I am personally aware of system
requirements for 1E-15 and below, but as you imply in the phrasing of the
proposed objective, it is prohibitive to measure such low error rates. The
specific language you use implies that we will define a system that is
guaranteed to work at a BER of 1E-15 but we will only verify its performance by
measuring the BER to 1E-12. Giving this topic only limited thought, I see a couple of
ways to approach this:
1. Define the system (transmitter, channel, receiver) such that simulated performance is 1E-15, but in compliance test performance is only verified to 1E-12. Presumably, parametric values specified in the standard include margin to account for the difference in what was simulated at 1E-15 and what can actually be measured 1E-12. For a quick example, consider random jitter. If the link is defined such the peak-peak random jitter at 1E-15 is 0.15UI, then the specification would presumably incorporate a specification for peak-peak random jitter at 1E-12 of 0.133UI. 2. Define a system for
performance to 1E-15, and as part of compliance test rely on extrapolation of
measured data (for example, bathtub curves along the vertical or horizontal
axis) to derive values for 1E-15 that can be compared with the specified
values.
One interesting observation regarding (1) is that, if we were to have a closed eye system (i.e. the solution relies heavily on receiver-based equalization, in that the eye at the receiver input is closed), I would expect receiver compliance to be based on "operation at a given BER when driven by compliant driver through a compliant channel." This is the model that has been employed in 100/1000M twisted pair links and in 10GBASE-CX4. Using the model defined in (1), we would drive a compliant channel with a compliant driver and ensure that receiver BER performance was better than 1E-12. I would argue that this says nothing about the receiver's ability to operate at 1E-15. Some additional impairment (worse than worst-case transmitter or channel) needs to be included to ensure that the appropriate margin is in the receiver design. With regards to (2), we would run the
risk of having a hole in the specification (solutions that are both perceived to be compliant but
are not interoperable) since error floors below 1E-12 would be undetected and
extrapolation would provide misleading results.

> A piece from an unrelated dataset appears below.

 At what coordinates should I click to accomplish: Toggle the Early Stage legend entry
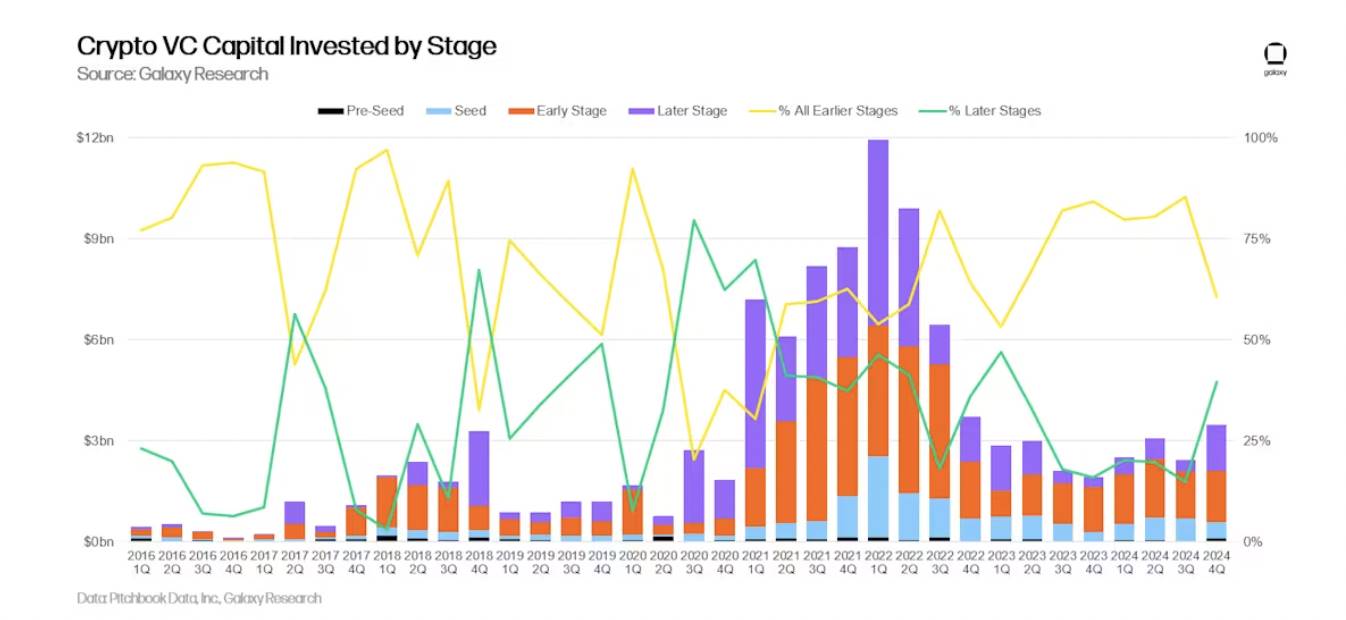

In summary, I do not debate that some applications would like to see BER exceed 1E-12 (and in some cases, exceed 1E-15). With regards to your proposed objective, I think it would be useful to get a better understanding of how a Backplane Ethernet standard could be judged to have met such an objective or not. I think members of the OIF community
who also participate in the SG could
share some insight here. I welcome them to do so.